Résumé de la décision
Le 14 avril 2021, la Chambre criminelle de la Cour de cassation a rendu une décision concernant le pourvoi formé par M. [I] [Y] contre un arrêt de la cour d'appel de Limoges du 18 décembre 2019. M. [I] [Y] avait été condamné à dix-huit mois d'emprisonnement, dont six mois avec sursis et mise à l'épreuve, pour des violences aggravées en récidive. La Cour de cassation a déclaré le pourvoi non admis, concluant qu'aucun moyen de nature à permettre l'admission du pourvoi n'existait.
Arguments pertinents
Dans sa décision, la Cour de cassation a principalement statué sur la recevabilité du pourvoi. Elle a exercé un contrôle sur les pièces de procédure et a constaté l'absence de moyens juridiques substantiels pouvant justifier l'admission du recours. Cela souligne l'importance du respect des conditions de recevabilité dans le cadre de la procédure pénale. La Cour a affirmé :
> "la Cour de cassation constate qu'il n'existe, en l'espèce, aucun moyen de nature à permettre l'admission du pourvoi."
Cet énoncé met en évidence que le pourvoi doit être fondé sur des arguments clairs et solides pour être examiné.
Interprétations et citations légales
Dans le cadre de son analyse, la Cour de cassation a appliqué l'article 567-1-1 du code de procédure pénale, qui régit les conditions de recevabilité des pourvois devant la cour. Cet article stipule :
> "Après avoir examiné tant la recevabilité du recours que les pièces de procédure, la Cour de cassation constate qu'il n'existe, en l'espèce, aucun moyen de nature à permettre l'admission du pourvoi."

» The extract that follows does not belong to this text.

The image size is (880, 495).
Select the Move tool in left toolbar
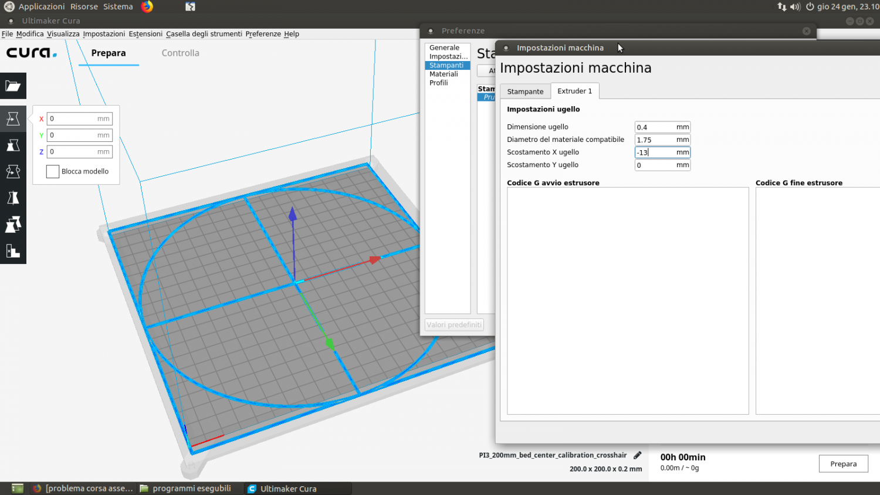pos(13,119)
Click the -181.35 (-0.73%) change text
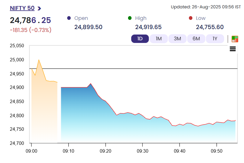 tap(31, 30)
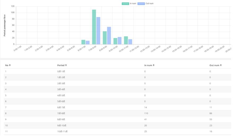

Cela implique que la Cour a une obligation de vérifier non seulement les arguments avancés, mais aussi la conformité de ces derniers avec les dispositions légales applicables. Cette disposition souligne un principe fondamental en matière de droit pénal : la nécessité d'établir des motifs pertinents et admissibles pour contester une décision judiciaire.
En conclusion, la décision de la Cour de cassation rappelle que les voies de recours doivent être exercées avec un fondement juridique solide, et que la Cour se réserve le droit de rejeter toute demande qui ne répond pas à ces exigences.